Most American racing fans - who regularly observe horses moving from turf to dirt, and vice versa - would question such reasoning. It is a rare Thoroughbred who displays the same level of talent on both surfaces. Cigar was an allowance-class runner on grass before he switched to the dirt and won 16 straight races. Chief Bearhart and Buck's Boy were no more than allowance horses on dirt but won the Breeders' Cup Turf in 1997 and 1998.

Handicappers in the U.S. have learned, from ample evidence, the most important factor in determining a horse's chance of success on a different surface. It's not the way he trains. (Many turf horses work decently but can't compete effectively on dirt.) Although many Europeans don't seem to realize it, the key factor is the horse's pedigree.

To assess whether this factor has been as significant in the Breeders' Cup as in ordinary races, I examined the 51 horses who made the turf-to-dirt switch in the last 10 years. I classified them as having either turf pedigrees or dirt pedigrees. (If a horse was by a European sire but his dam had been a successful dirt runner, he was deemed to have a dirt pedigree.)

Of 22 horses with dirt pedigrees, nine finished in the top four (41 percent.)

The only one of these to win was the sensational 2-year-old Arazi in 1991. But last year Giant's Causeway (a son of the top U.S. sire Storm Cat) ran well enough to win the Classic, losing a photo finish. Swain (who is out of a stakes-winning mare on the dirt) might have won the 1998 Classic if his jockey had managed to keep him running in a straight line.

Of 29 horses with turf pedigrees, three finished in the top four (10 percent.)

Most grass-bred horses flopped miserably. But the small minority that did run creditably created shock waves. In 1991, the turf-bred Sheikh Albadou scored a $54.60 upset in the Sprint. And in 1993, Arcangues - with nothing but turf in his bloodlines - scored the greatest upset in Breeders' Cup history when he rallied to win and pay $269.20. Even the European chauvinists at their respective Breeders' Cups hadn't tried to make a case for either of these animals.

What do we make of these somewhat contradictory data? A horse is much more apt to run well if he is bred for dirt. But the turf-bred runners who succeed do so with apparent randomness. Being a brilliant performer on the grass doesn't seem to help a horse's chances.
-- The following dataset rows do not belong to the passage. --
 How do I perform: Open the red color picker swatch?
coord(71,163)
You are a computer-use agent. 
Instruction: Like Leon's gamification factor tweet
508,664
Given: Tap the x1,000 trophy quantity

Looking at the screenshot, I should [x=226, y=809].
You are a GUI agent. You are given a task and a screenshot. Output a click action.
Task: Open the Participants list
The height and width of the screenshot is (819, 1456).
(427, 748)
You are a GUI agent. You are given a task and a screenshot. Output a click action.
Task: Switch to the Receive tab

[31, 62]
Of the Europeans in this year's events, the 2-year-old Johannesburg has purely American bloodlines. Fantastic Light has acceptable dirt credentials; his sire Rahy could run on both surfaces.

But the much acclaimed Galileo is not bred for dirt; his sire and dam, Sadler's Wells and Urban Sea, were strictly turf runners. Sakhee (by the stallion Bahri) has nothing but turf in his pedigree for the last two generations. Either could be one of the random horses who makes the transition, but the fact that they were great runners in Europe does not count for much. The odds will be stacked against them Saturday.